Hi guys,
Sorry for polluting the issues, but I think that my question is something that others are likely to search for here too.
After the recent release of node 7.6 with async/await supported even without --harmony, I decided to drop babel from my node app, but keep linting rules from airbnb-base. Because bare node still does not support import * from syntax, I wanted to inherit the esling config, but introduce a rule that would report occurrences of import/export as errors, while keeping require & module.exports acceptable. Sadly, after two hours I'm still when I have started, i.e. both import and require are considered acceptable by eslint.
Could anyone suggest what one should put in their eslintConfig in addition to extends: "eslint-config-airbnb-base" to achieve a proper alignment with what node 7 can do on its own?
One important thing to change that I have discovered by now is this:
parserOptions: {
ecmaFeatures: {
experimentalObjectRestSpread: false,
},
},
Cheers!
I believe I solved the issue. The key was sourceType: 'script':
// index.js
module.exports = {
extends: ['eslint-config-airbnb-base'].map(require.resolve),
parserOptions: {
sourceType: 'script',
ecmaFeatures: {
experimentalObjectRestSpread: false,
},
},
env: {
node: true,
},
rules: {
'comma-dangle': [
'error',
{
arrays: 'always-multiline',
objects: 'always-multiline',
imports: 'always-multiline',
exports: 'always-multiline',
functions: 'never',
},
],
'strict': 'off',
},
};
yup, that's exactly the way.
However, I'd still recommend using babel, even for node-only.

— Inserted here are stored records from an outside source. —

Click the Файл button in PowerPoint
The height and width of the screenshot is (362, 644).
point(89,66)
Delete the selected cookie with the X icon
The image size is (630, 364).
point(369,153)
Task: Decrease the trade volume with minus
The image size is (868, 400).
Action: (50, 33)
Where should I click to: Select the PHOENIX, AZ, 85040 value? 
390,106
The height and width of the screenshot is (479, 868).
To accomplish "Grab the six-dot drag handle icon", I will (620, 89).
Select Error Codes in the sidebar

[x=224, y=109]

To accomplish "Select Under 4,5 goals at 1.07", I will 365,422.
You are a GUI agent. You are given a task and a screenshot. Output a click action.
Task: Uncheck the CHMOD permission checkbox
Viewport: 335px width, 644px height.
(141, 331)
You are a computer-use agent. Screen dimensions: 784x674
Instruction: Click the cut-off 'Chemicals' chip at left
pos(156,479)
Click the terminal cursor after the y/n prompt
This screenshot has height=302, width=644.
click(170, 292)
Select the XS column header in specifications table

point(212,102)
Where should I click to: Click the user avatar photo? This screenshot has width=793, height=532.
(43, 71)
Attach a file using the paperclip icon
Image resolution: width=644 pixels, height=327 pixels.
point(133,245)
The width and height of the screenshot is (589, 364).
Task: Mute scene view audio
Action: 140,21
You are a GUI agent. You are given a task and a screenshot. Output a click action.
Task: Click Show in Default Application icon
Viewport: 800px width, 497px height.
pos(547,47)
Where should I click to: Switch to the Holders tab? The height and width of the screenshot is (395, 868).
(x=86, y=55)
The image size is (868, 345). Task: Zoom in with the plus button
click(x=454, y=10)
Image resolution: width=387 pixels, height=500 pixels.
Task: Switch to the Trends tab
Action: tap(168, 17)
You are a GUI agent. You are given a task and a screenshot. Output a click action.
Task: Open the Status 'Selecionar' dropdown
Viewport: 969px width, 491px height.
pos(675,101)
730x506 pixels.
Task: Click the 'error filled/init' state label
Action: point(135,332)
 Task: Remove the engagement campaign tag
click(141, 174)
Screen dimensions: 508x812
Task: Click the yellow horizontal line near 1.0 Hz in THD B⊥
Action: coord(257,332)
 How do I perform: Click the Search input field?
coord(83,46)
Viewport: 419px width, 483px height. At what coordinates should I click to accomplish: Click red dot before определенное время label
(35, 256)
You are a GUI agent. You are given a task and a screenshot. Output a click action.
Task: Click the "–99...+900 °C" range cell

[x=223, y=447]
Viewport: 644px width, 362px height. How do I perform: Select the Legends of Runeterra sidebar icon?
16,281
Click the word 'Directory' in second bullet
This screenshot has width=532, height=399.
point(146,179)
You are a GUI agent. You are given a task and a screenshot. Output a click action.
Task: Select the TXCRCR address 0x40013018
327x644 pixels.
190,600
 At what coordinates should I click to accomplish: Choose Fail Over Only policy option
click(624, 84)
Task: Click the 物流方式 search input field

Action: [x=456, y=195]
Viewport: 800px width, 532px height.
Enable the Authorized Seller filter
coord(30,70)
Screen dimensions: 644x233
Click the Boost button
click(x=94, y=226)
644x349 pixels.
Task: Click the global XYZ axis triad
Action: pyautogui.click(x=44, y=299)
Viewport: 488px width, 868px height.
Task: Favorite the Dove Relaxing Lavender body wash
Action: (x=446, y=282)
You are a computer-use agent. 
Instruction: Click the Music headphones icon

@ljharb why? What's the benefit? Really curious, cuz I felt like I no longer need babel in the new projects after learning what 7.5 and 7.6 can do. The only two things missing bits now are import and {...rest}. Not ideal, but on the other hand there is no more need for downloading extra 100500 modules, configuring babel, managing source maps and building for production. Am I missing something?
Unless you never want to use new language features prior to their introduction in node, there will always be new features coming down the pike. Object rest/spread, class properties, private fields, decorators, the bind operator - are some interesting syntactic features that come to mind.
Reintroducing the babel step later is more work than just keeping it around now, even if you disabled every transform (altho you'd want trailing function commas and object rest/spread at least).
Most helpful comment
Unless you never want to use new language features prior to their introduction in node, there will always be new features coming down the pike. Object rest/spread, class properties, private fields, decorators, the bind operator - are some interesting syntactic features that come to mind.
Reintroducing the babel step later is more work than just keeping it around now, even if you disabled every transform (altho you'd want trailing function commas and object rest/spread at least).